Books Working with the Web

Almost a year ago, Tim O’Reilly wrote, “Search engines should be switchboards, not repositories” in his blog post, “Book Search should work like Web Search.” The premise was that search engines should not duplicate the digital book repositories of publishers or other service providers, but should instead direct traffic to them. As Tim said, “Don’t fight the internet.”

In New York this last week, one of the many publishers that I spoke with was HarperCollins. Unique among the trade publishers, HarperCollins has decided to own the browsing and user experience for their digital books; not only do they maintain an active and growing repository (based on LibreDigital), but they also want Google to redirect users who encounter Harper books through the Google Book Search discovery interface over to HarperCollins’ repository. Google has maintained, as the purveyor of Book Search, that they have sole latitude in determining when a destination “user experience” is good enough in terms of response time and functionality to make this switch to an external site.

That is not how the web works. Despite all their claims for openness, within the Book Search product, Google is creating a walled garden. Ultimately, if HarperCollins generates a poor user experience, then that is Harper’s problem, not Google’s.

Google has developed a fledgling specification, called “BookMap,” which aids the harvesting of digital repositories containing digital books. One of the intents of bookmap is to permit the harvesting, and indexing, or whatever material the publisher deems appropriate for exposure (on their terms) to a search discovery interface, with the determination of where the user experience should be based residing as a separate consideration. As far as I know, bookmap has still not been released as a published specification, although it is in use.

There are good reasons for publishers to control the user experience. Ultimately, it is their content, and their property, for which they have the right to determine the functionality of the experience. Music producers gave up service delivery, and they have turned into backend providers of content to services that actually provide the user experience; in short, they are no longer truly publishers.

Google’s response to this may be that they are delivering the user to content, and since that is done through their interface, if a publisher is unhappy with that service, they do not need to provide their content for delivery via Google. I do not believe that is a fair response; it is not how the web works. If a web site is not happy with how Google provides a discovery experience for their content, then they are free to prohibit harvesting through robots.txt; but Google should not exclude a site for harvesting because they are unhappy with the service delivered by the web site.

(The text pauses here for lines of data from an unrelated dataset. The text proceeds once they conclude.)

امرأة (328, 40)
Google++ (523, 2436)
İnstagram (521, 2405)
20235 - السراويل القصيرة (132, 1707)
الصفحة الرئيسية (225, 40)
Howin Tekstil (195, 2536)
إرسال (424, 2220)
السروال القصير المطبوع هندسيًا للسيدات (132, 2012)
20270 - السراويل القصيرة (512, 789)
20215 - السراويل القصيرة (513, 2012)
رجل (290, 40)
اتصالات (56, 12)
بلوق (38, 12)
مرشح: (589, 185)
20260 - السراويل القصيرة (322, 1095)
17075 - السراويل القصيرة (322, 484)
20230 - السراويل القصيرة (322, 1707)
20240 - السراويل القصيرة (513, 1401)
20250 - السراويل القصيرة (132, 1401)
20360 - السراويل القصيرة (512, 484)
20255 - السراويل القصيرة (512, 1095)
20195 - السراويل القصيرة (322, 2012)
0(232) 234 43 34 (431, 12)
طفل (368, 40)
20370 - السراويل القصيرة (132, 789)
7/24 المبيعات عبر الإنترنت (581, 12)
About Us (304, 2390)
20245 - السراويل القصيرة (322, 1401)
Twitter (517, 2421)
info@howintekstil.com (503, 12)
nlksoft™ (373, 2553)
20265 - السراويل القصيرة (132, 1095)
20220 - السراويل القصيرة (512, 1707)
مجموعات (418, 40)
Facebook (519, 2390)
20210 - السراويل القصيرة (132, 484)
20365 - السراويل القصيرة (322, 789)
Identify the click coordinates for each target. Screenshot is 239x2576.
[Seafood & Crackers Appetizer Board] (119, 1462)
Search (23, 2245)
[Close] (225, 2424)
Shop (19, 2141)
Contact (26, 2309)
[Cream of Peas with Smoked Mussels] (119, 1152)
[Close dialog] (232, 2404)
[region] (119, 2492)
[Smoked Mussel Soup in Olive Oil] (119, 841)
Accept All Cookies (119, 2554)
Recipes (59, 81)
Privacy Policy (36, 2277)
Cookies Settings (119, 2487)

If we compare the services provided by a public domain text between Google and the Open Content Alliance, it is difficult to argue with the proposition that the user experience of OCA’s OpenLibrary is superior. Let’s take, for example, a copy of Bacon’s Novum Organum; OCA’s copy is from the University of California Berkeley library, and Google’s is from Stanford University’s library.

Both OCA and Google permit a download of this public domain work in pdf, and both provide a pleasant online browsing experience. Both render on-screen a raw text version based on the OCR derived from the page image. Nonetheless, even sans consideration of the question of image quality and OCR fidelity, OpenLibrary provides several services that Google does not, including access in multiple formats — DjVu, FlipBook; B/W and color PDF, as well as text; OCA provides text to speech capability through the FlipBook presentation. OCA also incorporates notice of critical metadata, including known rights information, on each book’s profile page. Finally, OCA permits access to their content in bulk, to the extent their own contracts permit, for purposes of research and education; e.g., for text mining analyses, etc.

I have discussed the online book viewing user experience with Brewster Kahle, and he agrees with Tim O’Reilly: book search should work like web search. A search engine should serve as a switchboard, and not as the sole delivery platform for the content. In other words, a search engine must be an open delivery platform, and not a closed garden. For Google to wear the mantle of open protocols for the social web, but to discard them for books, is a hypocrisy.

OCA is willing, and encourages, Google and others to harvest the metadata and full text of their books through current crawling procedures, as well as nascent protocols (such as BookMap), to facilitate discovery through all search platforms. Some of OCA’s contributors have expressly reserved the right to keep Google from re-hosting materials in the Google Book Search application platform, even as they remain fully available to the public at OCA; for these works, the browsing reader must utilize the OCA site.

OCA encourages Google to redirect users back to the OpenLibrary or (whenever possible) other alternative book library interfaces once they have selected an OCA title for browsing. OCA has never mandated the use of any particular book-viewing program; does not surrender control of the user experience to Google; and offers the distinct possibility of delivering a better browsing and library platform than what Google provides through Google Book Search.

In short, HarperCollins and OCA see a world where there will be many libraries and publishers, as well as many search engines.